[Opening Material for the task section]

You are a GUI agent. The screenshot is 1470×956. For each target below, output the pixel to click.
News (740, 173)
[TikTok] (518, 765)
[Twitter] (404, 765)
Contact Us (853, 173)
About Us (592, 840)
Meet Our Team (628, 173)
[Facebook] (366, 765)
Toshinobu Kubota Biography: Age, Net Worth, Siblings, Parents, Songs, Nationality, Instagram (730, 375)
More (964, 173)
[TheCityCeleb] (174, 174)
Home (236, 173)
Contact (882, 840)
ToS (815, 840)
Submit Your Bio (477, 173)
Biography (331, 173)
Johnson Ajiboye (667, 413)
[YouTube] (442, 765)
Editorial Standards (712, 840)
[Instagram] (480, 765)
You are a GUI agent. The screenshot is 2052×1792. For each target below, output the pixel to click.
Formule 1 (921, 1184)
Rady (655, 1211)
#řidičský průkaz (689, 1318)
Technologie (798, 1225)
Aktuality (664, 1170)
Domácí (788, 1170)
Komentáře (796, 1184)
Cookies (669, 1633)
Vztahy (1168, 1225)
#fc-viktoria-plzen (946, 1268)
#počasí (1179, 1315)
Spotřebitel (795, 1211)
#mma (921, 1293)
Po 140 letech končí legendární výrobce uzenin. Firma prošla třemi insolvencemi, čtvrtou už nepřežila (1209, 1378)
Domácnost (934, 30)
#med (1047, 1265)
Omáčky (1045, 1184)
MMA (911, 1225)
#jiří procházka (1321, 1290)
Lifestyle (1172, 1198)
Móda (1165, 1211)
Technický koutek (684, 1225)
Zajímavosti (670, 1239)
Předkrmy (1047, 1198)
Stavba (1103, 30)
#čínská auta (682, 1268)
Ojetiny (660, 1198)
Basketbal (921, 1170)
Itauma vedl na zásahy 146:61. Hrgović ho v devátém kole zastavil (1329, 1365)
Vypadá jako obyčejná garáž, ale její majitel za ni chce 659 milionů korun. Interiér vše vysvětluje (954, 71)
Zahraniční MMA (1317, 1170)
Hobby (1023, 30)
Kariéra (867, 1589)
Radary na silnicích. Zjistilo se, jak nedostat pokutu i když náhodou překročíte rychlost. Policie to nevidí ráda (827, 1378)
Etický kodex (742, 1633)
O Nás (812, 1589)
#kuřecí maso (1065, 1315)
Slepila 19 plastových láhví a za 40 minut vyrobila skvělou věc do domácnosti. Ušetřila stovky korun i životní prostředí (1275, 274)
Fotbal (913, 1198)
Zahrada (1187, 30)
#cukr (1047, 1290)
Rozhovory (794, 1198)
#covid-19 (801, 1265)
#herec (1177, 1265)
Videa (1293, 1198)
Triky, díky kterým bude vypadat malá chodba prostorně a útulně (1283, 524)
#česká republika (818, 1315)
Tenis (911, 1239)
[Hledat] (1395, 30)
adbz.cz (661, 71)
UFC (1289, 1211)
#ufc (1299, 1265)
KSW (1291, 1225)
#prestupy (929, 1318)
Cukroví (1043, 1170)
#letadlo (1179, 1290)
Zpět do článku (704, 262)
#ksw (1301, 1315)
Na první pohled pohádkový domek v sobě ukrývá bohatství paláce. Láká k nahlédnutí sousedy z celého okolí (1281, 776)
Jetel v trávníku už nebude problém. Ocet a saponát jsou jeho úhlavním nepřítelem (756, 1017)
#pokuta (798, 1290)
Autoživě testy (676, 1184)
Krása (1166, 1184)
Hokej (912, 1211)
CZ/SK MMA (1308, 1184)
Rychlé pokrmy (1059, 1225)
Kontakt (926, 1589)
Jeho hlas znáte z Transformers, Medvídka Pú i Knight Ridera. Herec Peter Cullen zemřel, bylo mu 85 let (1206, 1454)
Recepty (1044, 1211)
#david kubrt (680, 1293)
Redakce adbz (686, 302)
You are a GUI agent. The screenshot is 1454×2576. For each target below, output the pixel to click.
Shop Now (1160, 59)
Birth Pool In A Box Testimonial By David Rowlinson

[Closing Material for the task section]

#### How to complete this task:
All lines of the listing that contain the word "agent" should be copied out.

#### Answer to this task:
You are a GUI agent. The screenshot is 1470×956. For each target below, output the pixel to click.
You are a GUI agent. The screenshot is 2052×1792. For each target below, output the pixel to click.
You are a GUI agent. The screenshot is 1454×2576. For each target below, output the pixel to click.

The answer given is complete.